Todo es irreal, no se puede tener ninguna conversación sensata porque el disfraz es el único tema de charla. Uno trata de dialogar en serio hasta que se da cuenta que está hablando de política internacional con el Hombre Araña, un bufón y un Maradona del 86 (el de los rulos, que es la versión maradoniana que más sale, tal vez por reconocible, en estas fiestas). Y por más que Spiderman esté haciendo un análisis muy incisivo del tema Irán, hay algo ahí a simple vista que anula el discurso, le resta cualquier autoridad.
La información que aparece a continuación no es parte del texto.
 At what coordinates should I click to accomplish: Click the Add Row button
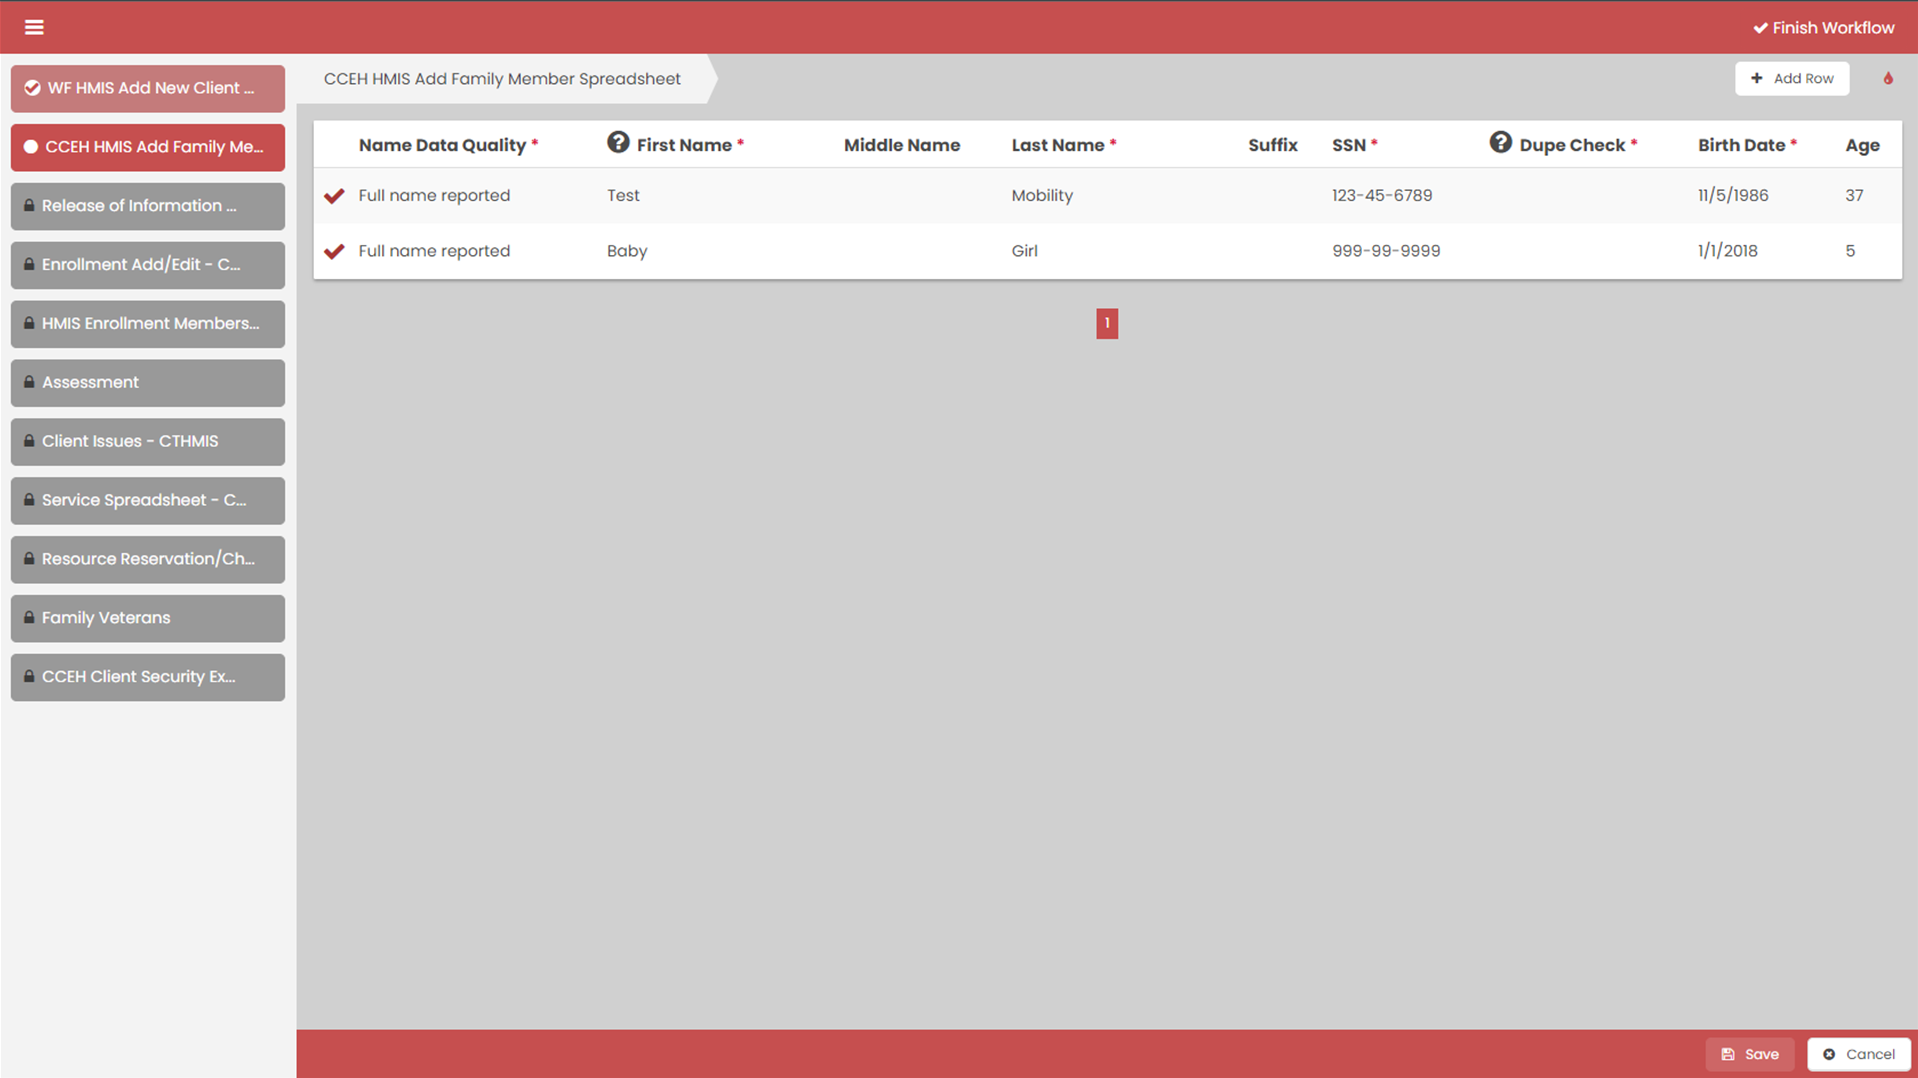pos(1791,78)
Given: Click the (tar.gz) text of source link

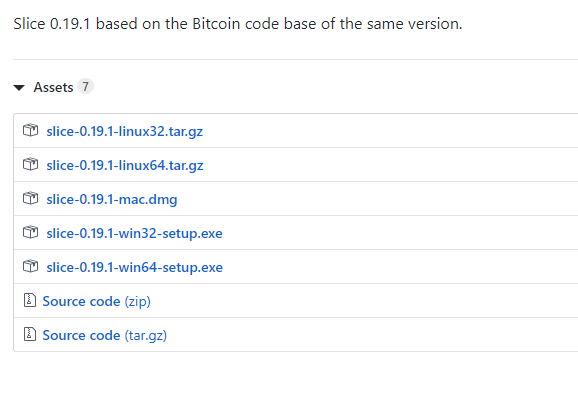Looking at the screenshot, I should [146, 335].
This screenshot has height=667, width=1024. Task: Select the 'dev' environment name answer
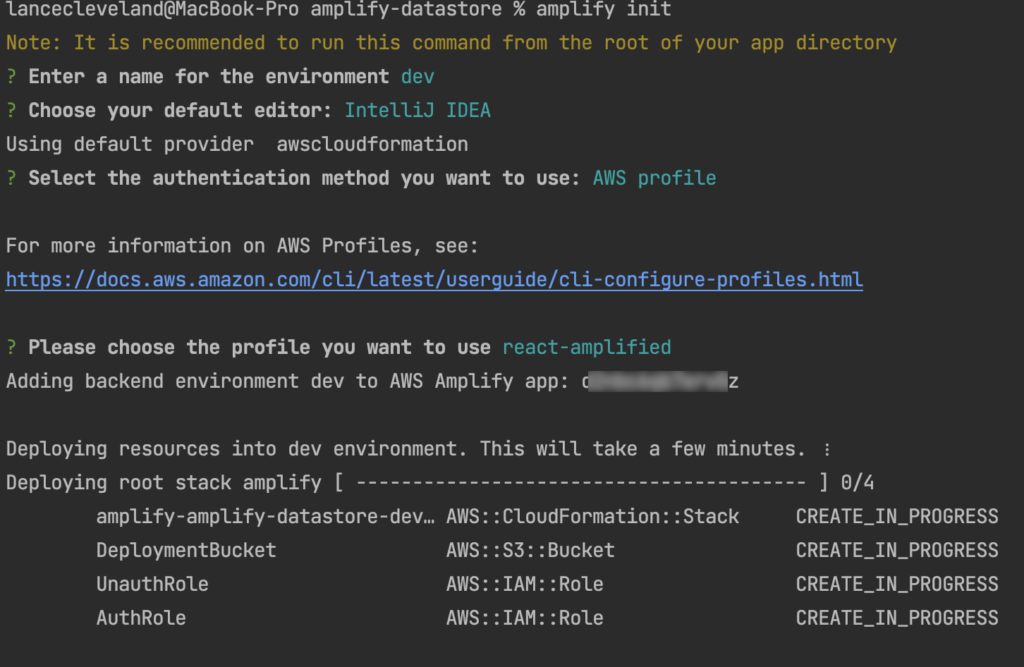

“Mmm, para mí que sos un buho”. No, soy Carlos Gardel, pero gracias por tratar de adivinar. Es terrible cuando nadie adivina tu disfraz, y no sólo eso sino que insisten, necesitan saber de qué te disfrazaste, y al tercer intento fallido, cuando uno confiesa con fastidio el personaje, ponen esa cara de desencanto: “ah, mirá vos…”, y te nombran qué detalle te faltó, por qué no lo adivinaron, y cómo ellos lo hubiesen preparado mejor. Peor todavía cuando uno invirtió dinero… siempre habrá alguien con el mismo disfraz pero en versión casera e ingeniosa, que por lo tanto será más valorado y festejado, llevando tu disfraz y tu presencia (porque el disfraz es tu única razón de ser en estas fiestas) hacia el más remoto ostracismo.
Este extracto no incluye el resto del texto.